We stood at the Boots Haircare Counter
taking in pink hairnets and firm-hold lacquer,
my mother searching, picking, pausing, rejecting.
This went on for some minutes. My interest
in slides and gold-threaded bobbles waned,
and my feet began to kick the under-counter drawers
containing products in less popular colours and sizes,
probably things my mother would need to consider.

I whirled toward a pillar, thought I glimpsed
my second-best friend from school hanging
on her brother's pram, trailing an arm in the air,
'Come on, come here, take my hand and dance!'
Together we swung through the entrance doors
onto the street. Only then she was gone
and I was confused and stopped dead, without
the familiar swish-swish of my mother's plastic mac.

Just the swish-splash of passing cars. I ran,
ran to the market through dark green glazed doors,
to the butcher and the fishmonger and the stall 
that sold curtain hooks and I looked and I looked
but she wasn't there. I couldn't work out how 
to get back to the counter with the pink hair nets 
and the smell of lacquer.
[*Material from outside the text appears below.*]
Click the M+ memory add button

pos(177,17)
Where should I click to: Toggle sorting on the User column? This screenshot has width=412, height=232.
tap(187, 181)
In my stomach a huge roar
was gathering. I breathed, shut my eyes and bellowed.

A lady with red gloves and a rain-hat bent down.
'Take my hand and keep calm,' she sounded like a teacher.
'Are you alone?' I wasn't sure I knew 'alone'. My mother
would have said 'Are you by yourself?' so I just shrugged
and walked past the enquiring eyes, my hand in hers,
her coat not swish-swishing at all until suddenly, my mother
was in front of us. Boots security guard holding her elbow,
scarf askew, hairnet in hand, she reached out for me.